According to an article last week in Bloomberg Businessweek, the Pentagon is seeking to add uncooled thermal imaging devices to the United States Munitions List. Putting that technology on the USML, as opposed to the Commerce Control List administered by the Bureau of Industry and Security (“BIS”), would require licenses for all exports of such technology and would prohibit exports to countries, such as China, subject to U.S. arms embargos.
Thermal imaging devices typically have to be cooled to prevent them from being “blinded” by their own internal circuitry. This results in more expensive devices as well as devices that need to warm up (or more accurately cool down) before they can function. Uncooled thermal imaging, while offering lower resolution under current technology than cooled thermal sensors, are less expensive and easier to operate. Uncooled thermal imaging has a number of non-military applications, such as collision-avoidance cameras used in new automobiles and investigation of heat leaks in homes. A contractor investigating leaks from exterior walls into my house used one. (Useless application: the camera viewfinder showed thermal paw prints left by my dog several minutes earlier!)

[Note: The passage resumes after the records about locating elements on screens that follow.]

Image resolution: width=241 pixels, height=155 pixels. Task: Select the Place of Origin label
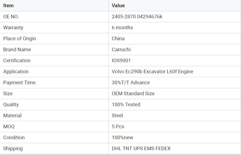pos(20,39)
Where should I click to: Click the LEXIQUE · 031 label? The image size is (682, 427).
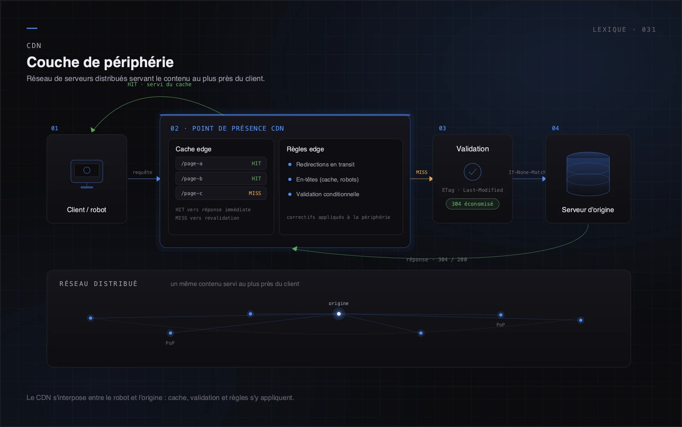click(625, 29)
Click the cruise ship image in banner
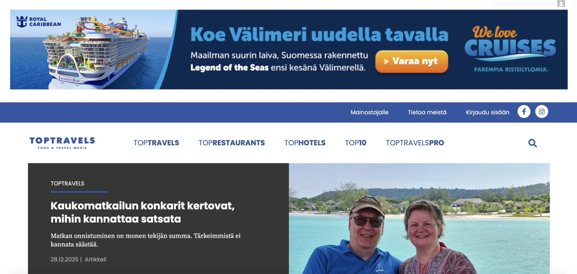The height and width of the screenshot is (274, 577). point(94,50)
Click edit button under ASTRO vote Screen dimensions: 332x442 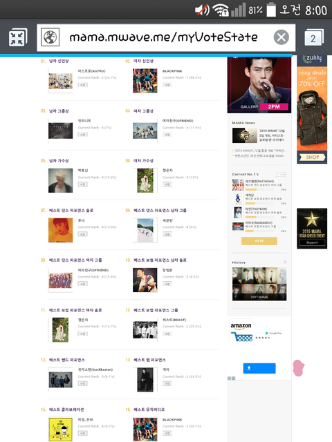83,85
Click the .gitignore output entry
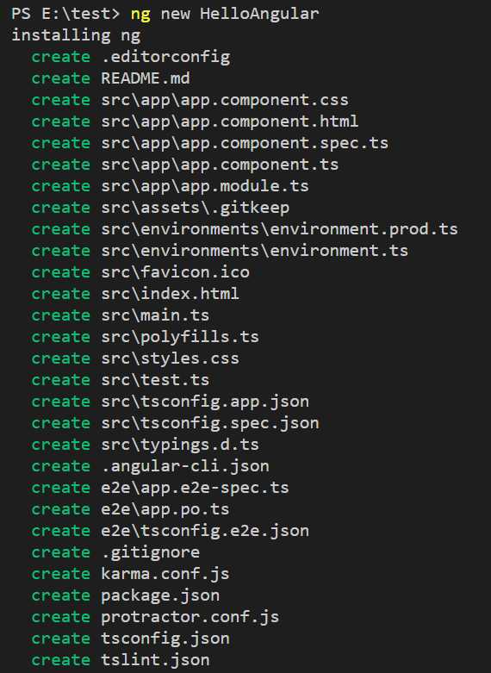The width and height of the screenshot is (491, 673). click(151, 552)
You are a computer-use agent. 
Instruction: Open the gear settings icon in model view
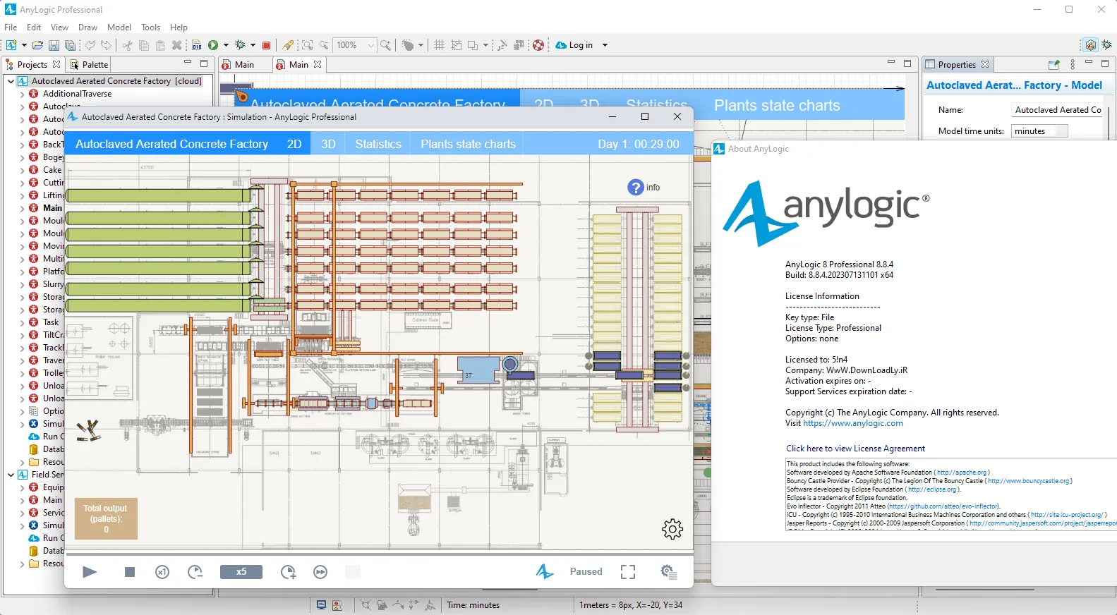672,529
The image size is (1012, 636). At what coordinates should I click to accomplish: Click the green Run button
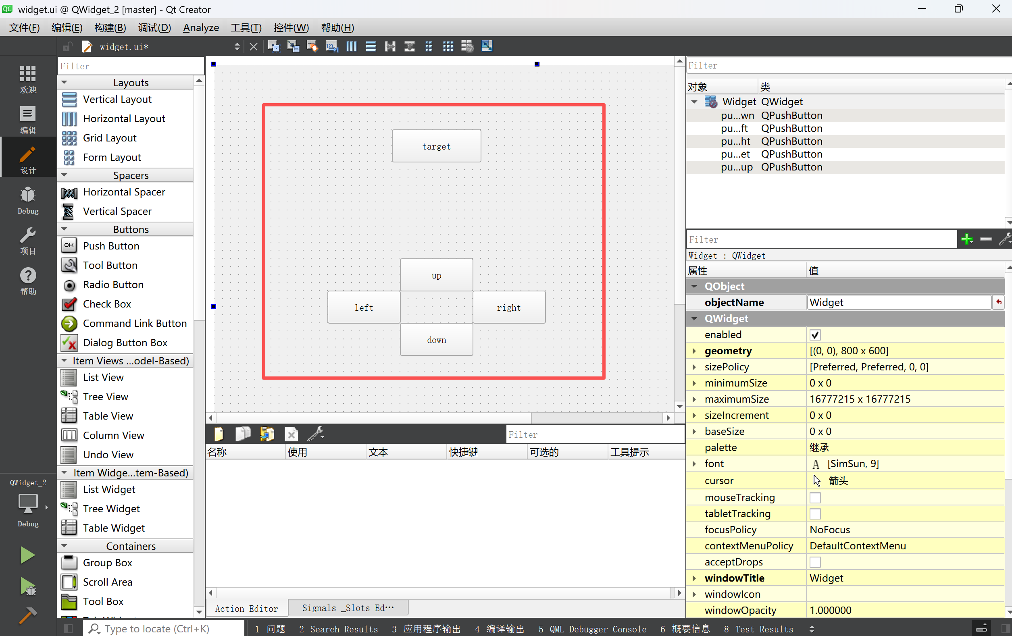tap(28, 555)
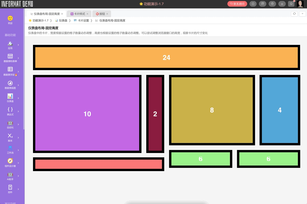
Task: Click the 联系顾问 button
Action: (x=237, y=4)
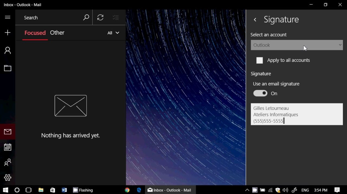The height and width of the screenshot is (194, 347).
Task: Show all folders in sidebar
Action: (x=8, y=68)
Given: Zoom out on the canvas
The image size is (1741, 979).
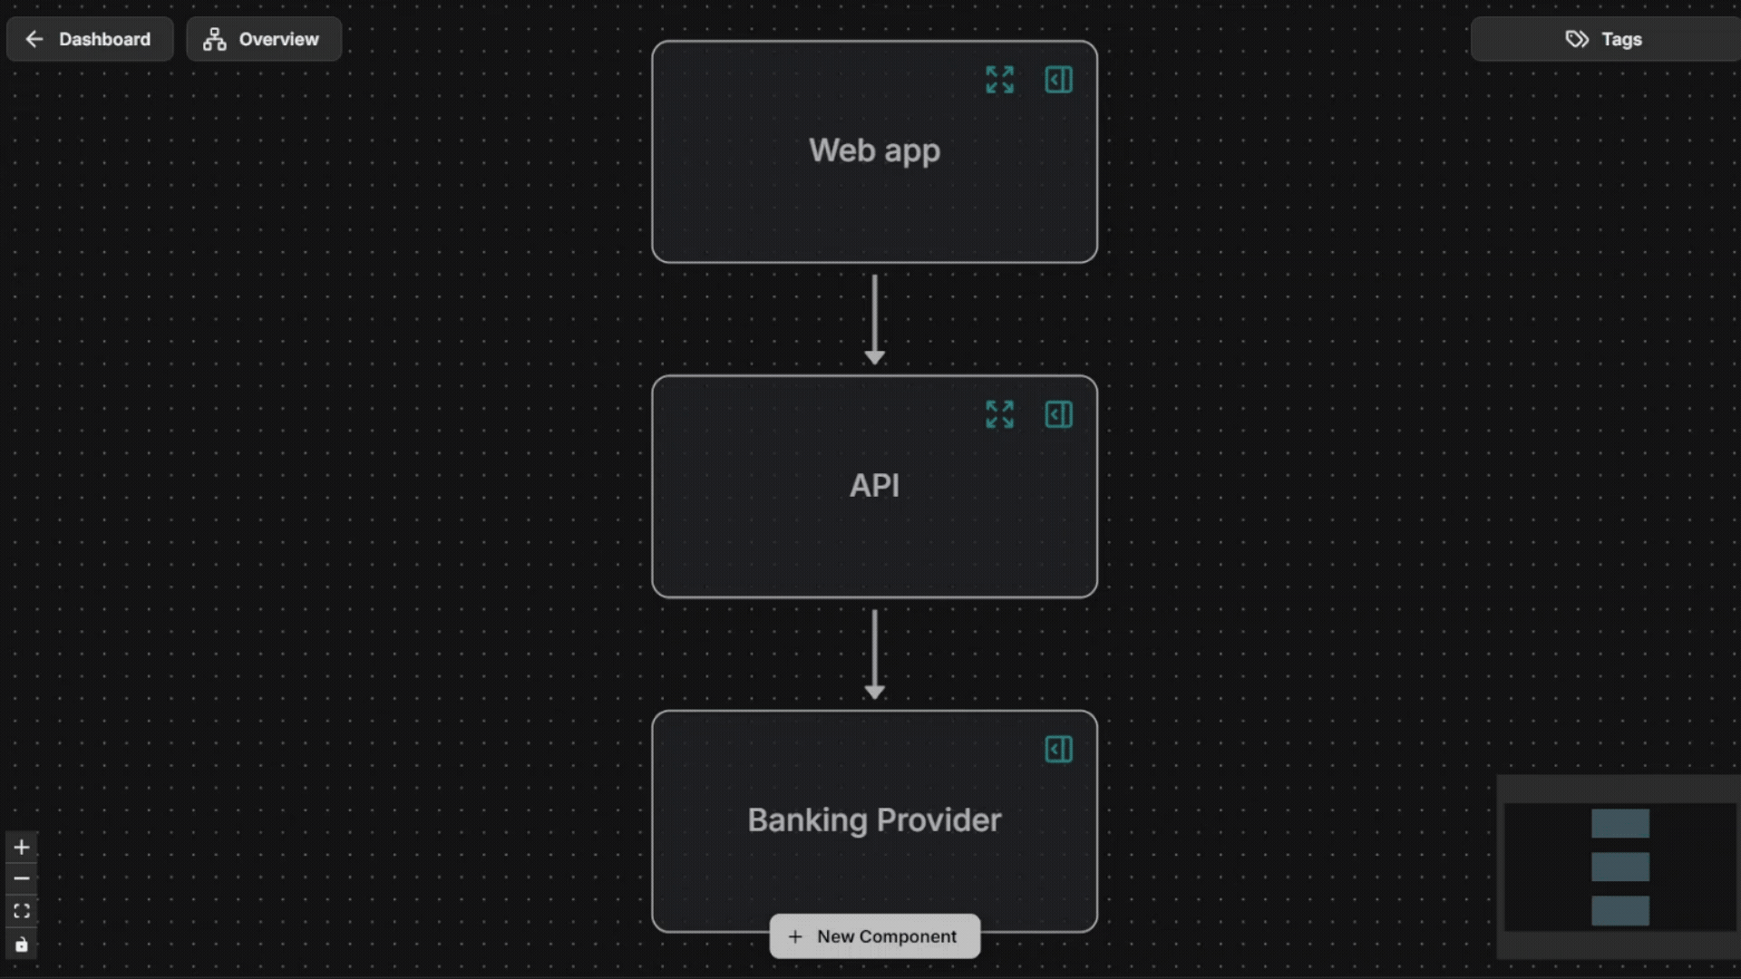Looking at the screenshot, I should pos(21,878).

As the Bloomberg article points out, uncooled thermal imaging devices are produced by companies outside the United States, including Ulis in France; SemiConductor Devices in Israel; NEC Avio Infrared Technologies Co. in Japan; and Zhejiang Dali Technology Co. in China. The uncooled thermal imaging camera used by my contractor was made by Sonel in Poland (a similar model of which is pictured at right.)
The proposal to add uncooled thermal imaging to the USML is currently undergoing interagency review. A revised USML including that technology could appear as early as this month according to an anonymous DOD source cited by the Bloomberg Businessweek report.